A-B 823 0805 euros831 049,08

Montant réclamé par la société au titre de la provision 750 081,46 euros765 837,48 euros

4. Toutefois, aux termes de l'article 2.2.2 relatif aux avances et acomptes du cahier des clauses administratives particulières (CCAP) applicable aux lot n° 3 et n° 4 du marché litigieux : " Tout versement d'acompte s'effectue dans le cadre de l'article 114 du décret n°2016-360 du 25 mars 2016 relatif aux marchés publics, sur la base des prestations réellement effectuées. / La périodicité des acomptes est mensuelle. / Les prestations rémunérées par prix unitaires le seront sur la base des quantités réalisées au cours du mois considéré. / Le règlement des prestations rémunérées sur la base d'un forfait se fera sur la base des quantités réalisées au cours du mois considéré./ Ces acomptes mensuels seront révisés en application de l'article 2.1.2 du présent CCAP. "

5. Il résulte des stipulations de l'article 2.2.2 du CCAP que la société Korrigan perçoit, y compris pour les prestations à prix forfaitaire des lots litigieux, des acomptes mensuels correspondants aux quantités réalisées au cours des mois considérés. Or si la société Korrigan demande le versement du solde des prix forfaitaires pour les lots n° 2 et n° 3, au titre de la dernière année des contrats en cause, elle ne donne aucune indication sur la répartition des sommes versées à titre d'acomptes s'agissant respectivement des prestations à prix unitaire et des prestations à prix forfaitaire, de sorte que le montant de la créance réclamé au titre du prix forfaitaire ne peut être regardé comme établi avec un degré de certitude suffisant. D'autre part, la société, qui prétend réclamer la différence entre le prix forfaitaire de chacun des lots et les acomptes perçus, réclame une somme d'un montant qui ne correspond pas à cette différence, sans s'en expliquer ni justifier la différence.

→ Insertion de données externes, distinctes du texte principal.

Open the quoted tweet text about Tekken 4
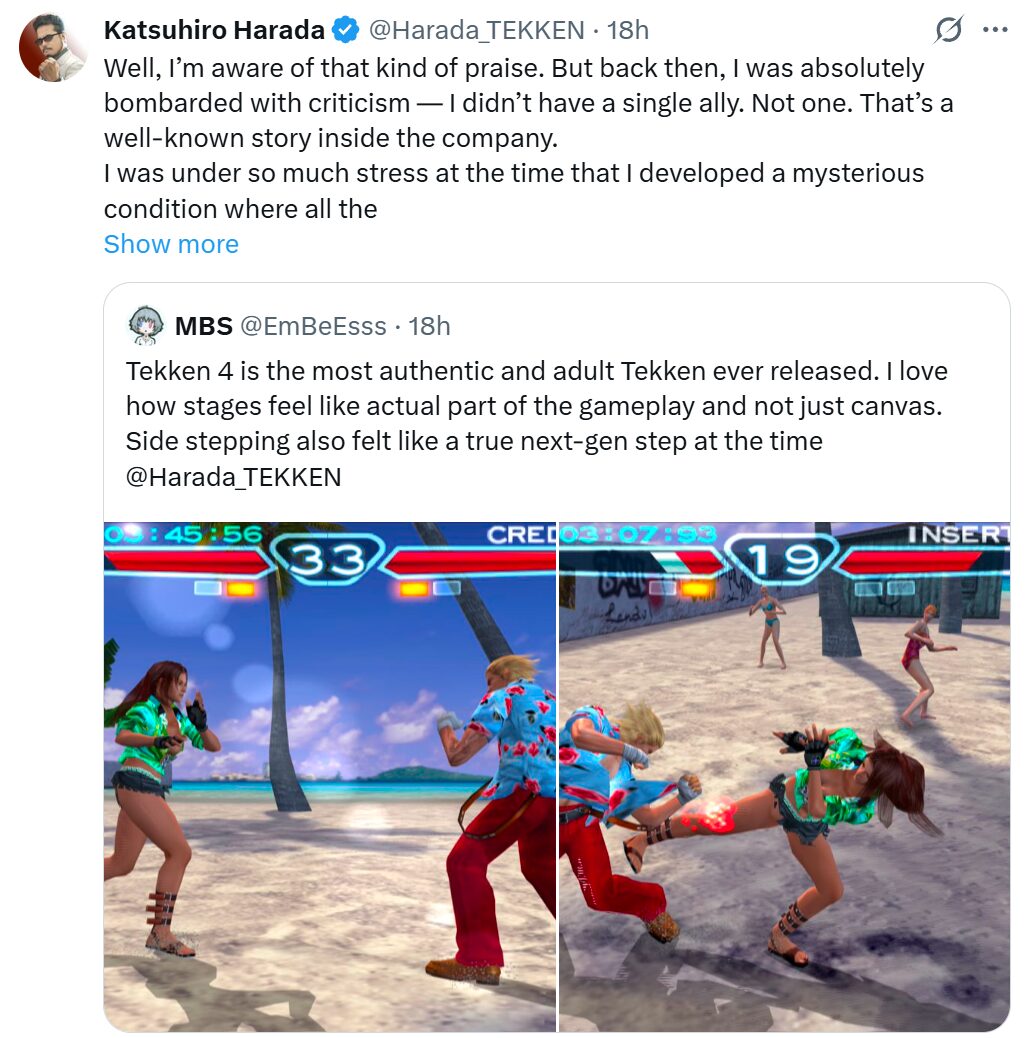 pyautogui.click(x=536, y=424)
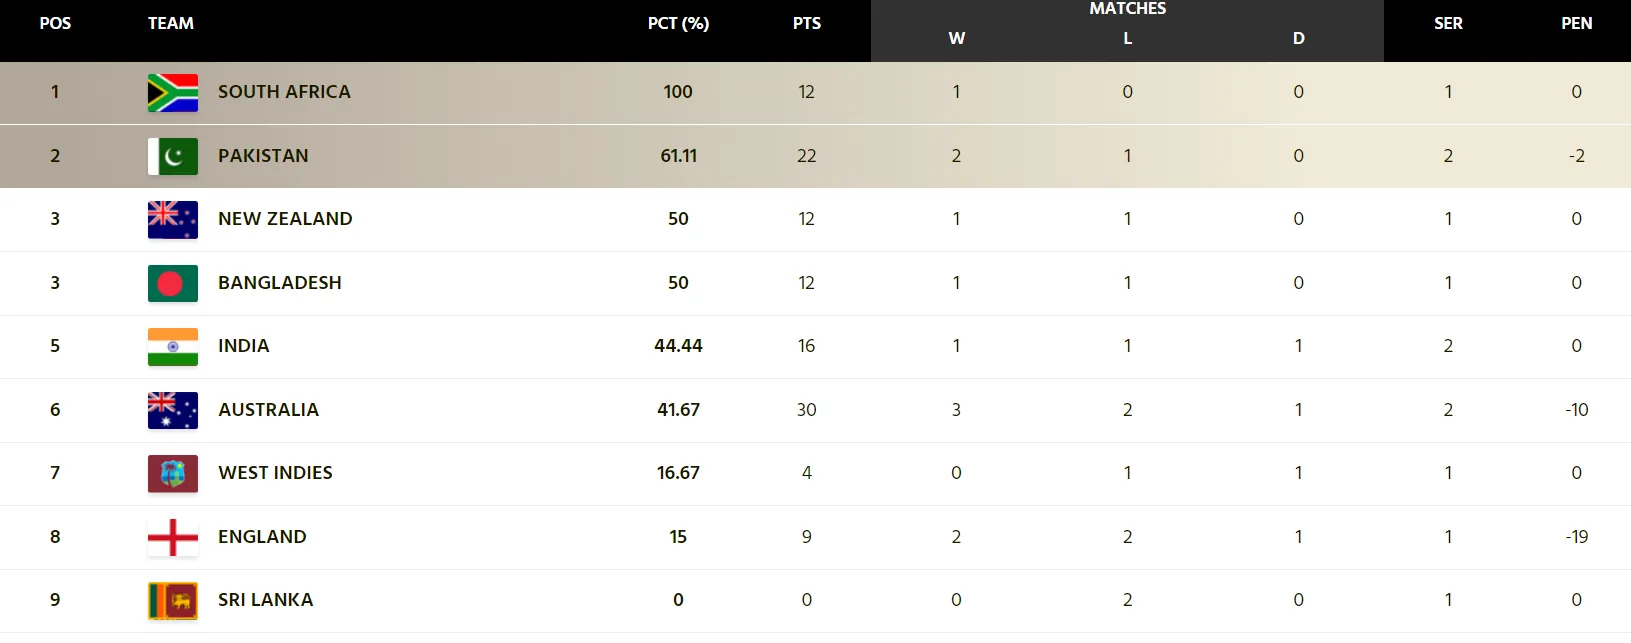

6. Dans ces conditions, la créance d'un montant 1 515 918, 57 euros HT soit 1 819 102,28 euros TTC correspondant à la totalité de la somme due au titre du prix forfaitaire des lots n° 2 et n° 3, pour la dernière année d'exécution, invoquée par la société Korrigan apparaît sérieusement contestable dans son montant et ne peut conduire à la condamnation ville de Paris au versement d'une provision égale à cette somme.

7. Il résulte de tout ce qui précède que les conclusions tendant à l'obtention d'une provision présentée par la société Korrigan doivent être rejetées.

Sur les frais du litige :

8. Les dispositions de l'article L. 761-1 du code de justice administrative font obstacle à ce que soit mise à la charge de la ville de Paris, qui n'est pas, dans la présente instance, la partie perdante, la somme que la société Korrigan demande au titre des frais exposés et non compris dans les dépens. Dans les circonstances de l'espèce, il n'y a pas lieu de mettre à la charge de la société Korrigan la somme que réclame la ville de Paris à ce même titre.

O R D O N N E :

Article 1er : La requête de la société Korrigan est rejetée.

Article 2 : Les conclusions de la ville de Paris tendant à l'application de l'article L. 761-1 du code de justice administrative sont rejetées.

Article 3 : La présente ordonnance sera notifiée à la société Korrigan et à la Ville de Paris.

Fait à Paris, le 21 juillet 2025.

Le juge des référés,

J-Ch. GRACIA

La République mande et ordonne au préfet de la région d'Ile-de-France, préfet de Paris, en ce qui le concerne ou à tous commissaires de justice à ce requis en ce qui concerne les voies de droit commun contre les parties privées, de pourvoir à l'exécution de la présente décision.